Nestin-GFP reporter expression defines the quiescent state of skeletal muscle satellite cells.

作者信息

Day Kenneth, Shefer Gabi, Richardson Joshua B, Enikolopov Grigori, Yablonka-Reuveni Zipora

机构信息

Department of Biological Structure, University of Washington School of Medicine, Seattle, WA 98195, USA.

出版信息

Dev Biol. 2007 Apr 1;304(1):246-59. doi: 10.1016/j.ydbio.2006.12.026. Epub 2006 Dec 15.

Abstract

Repair of adult skeletal muscle depends on satellite cells, quiescent myogenic stem cells located beneath the myofiber basal lamina. Satellite cell numbers and performance decline with age and disease, yet the intrinsic molecular changes accompanying these conditions are unknown. We identified expression of GFP driven by regulatory elements of the nestin (NES) gene within mouse satellite cells, which permitted characterization of these cells in their niche. Sorted NES-GFP+ cells exclusively acquired a myogenic fate, even when supplemented with media supporting non-myogenic development. Mutual and unique gene expression by NES-GFP+ cells from hindlimb and diaphragm muscles demonstrated intra- and inter-muscular heterogeneity of satellite cells.
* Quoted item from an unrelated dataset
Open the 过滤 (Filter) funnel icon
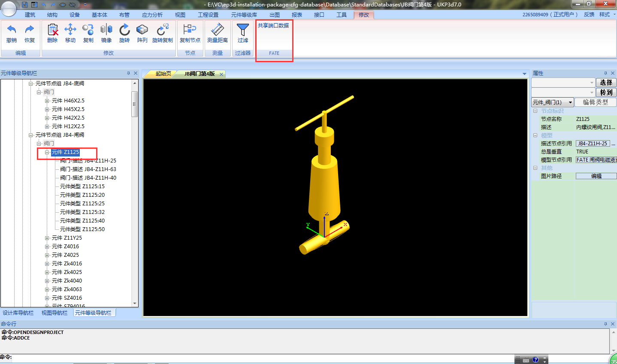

NES-GFP expression declined following satellite cell activation and was reacquired in late stage myogenic cultures by non-proliferating Pax7+ progeny. The dynamics of this expression pattern reflect the cycle of satellite cell self-renewal. The NES-GFP model reveals unique transcriptional activity within quiescent satellite cells and permits novel insight into the heterogeneity of their molecular signatures.

摘要

成年骨骼肌的修复依赖于卫星细胞,即位于肌纤维基底层下方的静止肌源性干细胞。卫星细胞的数量和功能会随着年龄增长和疾病而下降,但伴随这些情况的内在分子变化尚不清楚。我们在小鼠卫星细胞中鉴定出由巢蛋白(NES)基因调控元件驱动的绿色荧光蛋白(GFP)表达,这使得能够在其微环境中对这些细胞进行表征。分选得到的NES-GFP+细胞即使在添加支持非肌源性发育的培养基时,也仅获得肌源性命运。来自后肢和膈肌的NES-GFP+细胞的相互和独特基因表达证明了卫星细胞的肌肉内和肌肉间异质性。卫星细胞激活后NES-GFP表达下降,在晚期肌源性培养中由不增殖的Pax7+子代重新获得。这种表达模式的动态变化反映了卫星细胞自我更新的循环。NES-GFP模型揭示了静止卫星细胞内独特的转录活性,并为深入了解其分子特征的异质性提供了新的视角。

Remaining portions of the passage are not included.